かつて持っていたバイオリンは、マリアが元の家と共に売ってしまったので、以来、どこかへ流れてしまった。冬支度で物入りになっているこの時に、入れ替わりに思い出が一つ、戻ってくるかのようだった。


胸がほかほかと温かいのは、紅茶のおかげばかりではない。


「やっぱり、私、エミリアが好きよ」


そう言うと、友人は麗しい笑みを浮かべて断言した。


「決まってるじゃない」




***




数日して、マリアの元へ小包が届いた。


宛名はミセス・狂人フリーク。中身は一級品のバイオリンと弓。エミリアはかなり奮発してくれたようだ。


「マリア、怪しい人に名前と住所を教えていないだろうね」


心配するアーサーは、小包をひっくり返したり、宛名の紙を透かしたりとせわしない。


「大丈夫です。友人からですから」


「えっ、でも、宛名に狂人って書いてある…」


「間違っておりません。友人は狂人なのです」


「……狂人なの?」


「はい」


アーサーは首を捻っている。


弓をつがえ、マリアはバイオリンの弦を震わせた。


懐かしい、ダンスパーティーの調べが部屋の中に広がる。夢の中で、クルクルと乙女たちが回転し、手を重ね、踊る。

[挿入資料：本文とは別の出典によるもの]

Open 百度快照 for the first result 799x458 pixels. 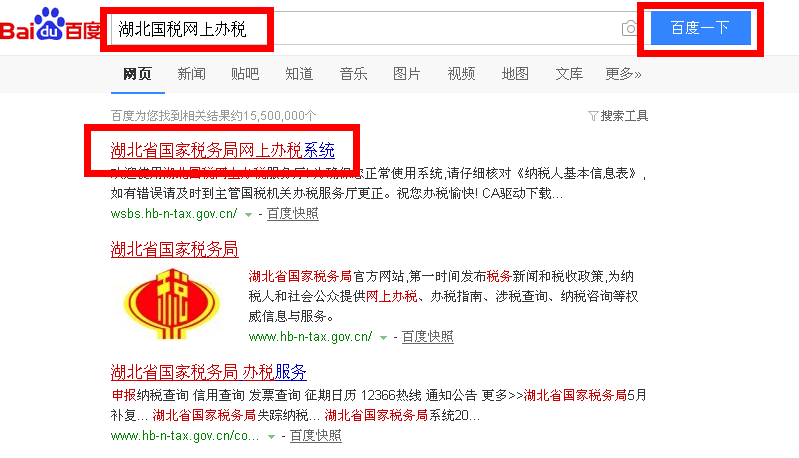point(292,214)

薔薇色の飾りや、金の彫刻で美しい女学院の大広間ダンスホール。かつてはそんな場所で演奏していた。今は質素な部屋の片隅が舞台、観客はアーサーだけだ。


それで十分。


「……」


黙って聞き入ったアーサーは、演奏が終わるとすぐさま拍手をした。ぱちぱちと子供のように、何度も何度も手のひらを合わせて、マリアへ拍手を送る。


「……格好いいね。持っている姿も似合ってるよ、凛としていて」


混じりけなしに褒め言葉を言うのだから、動揺する。頭を下げ、観客へ向ける礼をした。


「ありがとう存じます」


「でも、それ少しずれてるね。貸してみて」


「え?」


さっとマリアの手からバイオリンが離れる。


アーサーは上の方の弦を繋いでいるネジを何本か回す。それを終えると、マリアの右手に収まっていた弓を抜き取った。


一息。


鮮やかな旋律がバイオリンから溢れ出した。


アーサーの指が細かに弦を抑え、弓が軽やかに動く。ダンスではなく、色づく秋そのもののような、情景を変える音が奏でられてゆく。


(……喰えない旦那様…!)


何小節かで、それは止まった。アーサーはマリアへ丁寧にバイオリンを返す。


「いやぁ、いい品だね。もうすぐ、大学の方でもパーティーが開かれるんだよ。男子生徒は気になるご令嬢を誘ってくるんだけど、演奏家を呼ぶ予算を浮かしたかったんだよね。

俺が今年の雑談係で、最近はずっと帳簿と会計帳の間で悩んでいたんだよ。バイオリンがあるなら、マリアに弾いてもらおうかな」


「何言ってるの、アーサーが弾きなさいよ!」


「え? あれ、マリア怒ってる?」


「怒ってません!」


「ええ、やっぱり怒ってない?」


ちょっと出鼻が挫かれただけで、断じて怒ってはいない。そう思うことにする。


情けない顔をしながらアーサーは頭をかく。


(もう、自分の行動一つで、そんな顔をしないでほしいわ)


チクチクと良心が咎められるではないか。困ったマリアに、アーサーは爆弾発言を投下した。


「でも、どっちにしろマリアには来てもらわなきゃな…。教員もダンスパーティーでは、パートナーが必要だから、配偶者がいる人は、妻も連れてくるのが伝統なんだよ」


「……は」


何ですって。


動きを止める。今、アーサーはダンスパーティーと言っていた。しかもマリアが同伴するらしいと?


「マリア? どうしたの、顔が青いよ?」


「……困ったわ」


困ったどころではない。


大問題、自分はダンスが大の苦手なのだ。